La sentenza eDate Advertising era però stata decisa in un caso relativo alla violazione dei diritti di una persona fisica per effetto della diffusione in rete di dati ed immagini personali. Il giudice del rinvio dubitava che il principio di diritto potesse essere applicato anche nel caso di lesioni alla reputazione di persone giuridiche compiute mediante la diffusione di informazioni attraverso Internet.
La Corte di giustizia ha ritenuto assimilabili le due fattispecie, sia pure con un’importante precisazione.
Trova dunque applicazione, anche per le persone giuridiche, la regola affermata nel caso eDate, e dunque “in caso di asserita violazione dei diritti della personalità per mezzo di contenuti messi in rete, la persona che si ritiene lesa ha facoltà di esperire un’azione di risarcimento, per la totalità del danno cagionato, o dinanzi ai giudici dello Stato membro del luogo di stabilimento del soggetto che ha emesso tali contenuti o dinanzi ai giudici dello Stato membro in cui si trova il proprio centro di interessi”.
Tuttavia, per quanto attiene all’individuazione del “centro degli interessi” del danneggiato, la Corte ha distinto la posizione delle persone fisiche da quella delle persone giuridiche.
La Corte ha ritenuto che, per le persone fisiche, il centro degli interessi della persona offesa corrisponde generalmente allo Stato membro della loro residenza abituale, e che solo eccezionalmente siffatta persona può avere il centro dei propri interessi anche in uno Stato membro in cui non risiede abitualmente, ove altri indizi, quali l’esercizio di un’attività professionale, possano dimostrare l’esistenza di un collegamento particolarmente stretto con un altro Stato (punto 39).
Per quanto riguarda le persone giuridiche, invece, la Corte ha ritenuto che esso deve rispecchiare il luogo in cui la sua reputazione commerciale è la più solida e deve quindi essere determinato in funzione del luogo in cui essa esercita la parte essenziale della propria attività economica (punto 40). Il centro degli interessi della persona giuridica coincide soltanto eventualmente con la propria sede sociale.

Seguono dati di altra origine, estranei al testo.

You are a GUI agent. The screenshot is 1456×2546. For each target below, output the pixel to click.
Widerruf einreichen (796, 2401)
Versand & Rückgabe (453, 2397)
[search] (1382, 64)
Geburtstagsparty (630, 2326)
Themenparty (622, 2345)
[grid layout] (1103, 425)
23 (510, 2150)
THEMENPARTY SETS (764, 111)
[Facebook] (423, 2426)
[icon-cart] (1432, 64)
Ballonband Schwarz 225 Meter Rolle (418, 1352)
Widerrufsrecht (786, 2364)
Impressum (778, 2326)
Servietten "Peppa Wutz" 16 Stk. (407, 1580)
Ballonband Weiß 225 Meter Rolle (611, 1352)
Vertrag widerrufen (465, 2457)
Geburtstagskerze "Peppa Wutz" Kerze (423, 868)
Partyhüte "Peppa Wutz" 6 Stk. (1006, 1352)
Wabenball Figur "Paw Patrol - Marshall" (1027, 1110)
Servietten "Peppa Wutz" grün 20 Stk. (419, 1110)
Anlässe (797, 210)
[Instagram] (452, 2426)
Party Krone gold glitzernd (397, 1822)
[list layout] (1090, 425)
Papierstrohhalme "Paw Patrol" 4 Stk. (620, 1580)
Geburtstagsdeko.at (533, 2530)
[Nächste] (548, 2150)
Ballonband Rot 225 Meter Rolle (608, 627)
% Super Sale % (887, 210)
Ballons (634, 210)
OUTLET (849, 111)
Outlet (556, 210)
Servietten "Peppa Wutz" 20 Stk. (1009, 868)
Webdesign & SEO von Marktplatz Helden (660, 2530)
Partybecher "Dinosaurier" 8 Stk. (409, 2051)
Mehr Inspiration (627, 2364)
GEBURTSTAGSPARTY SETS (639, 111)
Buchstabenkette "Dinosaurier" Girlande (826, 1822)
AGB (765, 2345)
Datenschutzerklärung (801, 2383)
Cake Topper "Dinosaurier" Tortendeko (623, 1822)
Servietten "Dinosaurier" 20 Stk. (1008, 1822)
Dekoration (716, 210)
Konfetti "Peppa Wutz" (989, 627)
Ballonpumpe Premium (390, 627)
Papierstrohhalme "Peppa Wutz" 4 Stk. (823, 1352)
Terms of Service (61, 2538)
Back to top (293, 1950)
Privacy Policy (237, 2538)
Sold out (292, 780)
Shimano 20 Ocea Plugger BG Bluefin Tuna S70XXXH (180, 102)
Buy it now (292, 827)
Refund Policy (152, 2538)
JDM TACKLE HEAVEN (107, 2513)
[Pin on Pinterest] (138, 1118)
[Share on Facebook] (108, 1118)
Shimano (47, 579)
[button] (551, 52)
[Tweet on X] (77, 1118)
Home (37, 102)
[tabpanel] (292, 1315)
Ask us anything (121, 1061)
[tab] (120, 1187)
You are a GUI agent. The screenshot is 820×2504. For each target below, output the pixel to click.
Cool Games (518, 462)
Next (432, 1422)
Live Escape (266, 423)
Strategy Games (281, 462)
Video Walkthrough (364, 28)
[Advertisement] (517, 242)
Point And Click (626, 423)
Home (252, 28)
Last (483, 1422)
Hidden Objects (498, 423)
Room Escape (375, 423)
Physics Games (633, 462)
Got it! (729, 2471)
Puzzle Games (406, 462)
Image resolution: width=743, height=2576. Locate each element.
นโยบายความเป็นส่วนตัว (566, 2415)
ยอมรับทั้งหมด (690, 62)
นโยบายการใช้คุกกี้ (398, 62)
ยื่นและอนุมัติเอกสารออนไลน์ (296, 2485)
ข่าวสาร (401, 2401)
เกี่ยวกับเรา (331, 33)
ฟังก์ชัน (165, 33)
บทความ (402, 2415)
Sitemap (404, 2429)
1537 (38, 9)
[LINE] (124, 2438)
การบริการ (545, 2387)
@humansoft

Ancorché ciò non risulti espressamente dalla motivazione della sentenza, tale distinzione sembra produrre una importante distinzione in relazione all’onere della prova sui fatti idonei a fondare la competenza giurisdizionale del giudice adito in questi casi. Mentre la persona fisica potrebbe infatti limitarsi ad allegare la propria residenza nello Stato membro del giudice adito per far presumere che esso sia anche lo Stato ove si trova il centro dei propri interessi, la persona giuridica potrebbe trovarsi nella condizione di dover dimostrare che lo Stato del foro è quello nel quale esercita la parte essenziale della propria attività economica.
La sentenza in commento ha inoltre affermato un altro importante principio di diritto, stabilendo che, in considerazione dell’universalità della rete e dell’ubiquità dell’accesso ai dati pubblicati in internet, il ricorso proposto da colui che si ritenga danneggiato da informazioni o commenti ingiuriosi pubblicati su un sito internet non può (e non deve) essere proposto in ciascuno Stato membro nel cui territorio siano o siano state accessibili le informazioni, ma deve essere proposto soltanto dinanzi alle autorità dello Stato competente a decidere sulla totalità del danno causato da tali informazioni.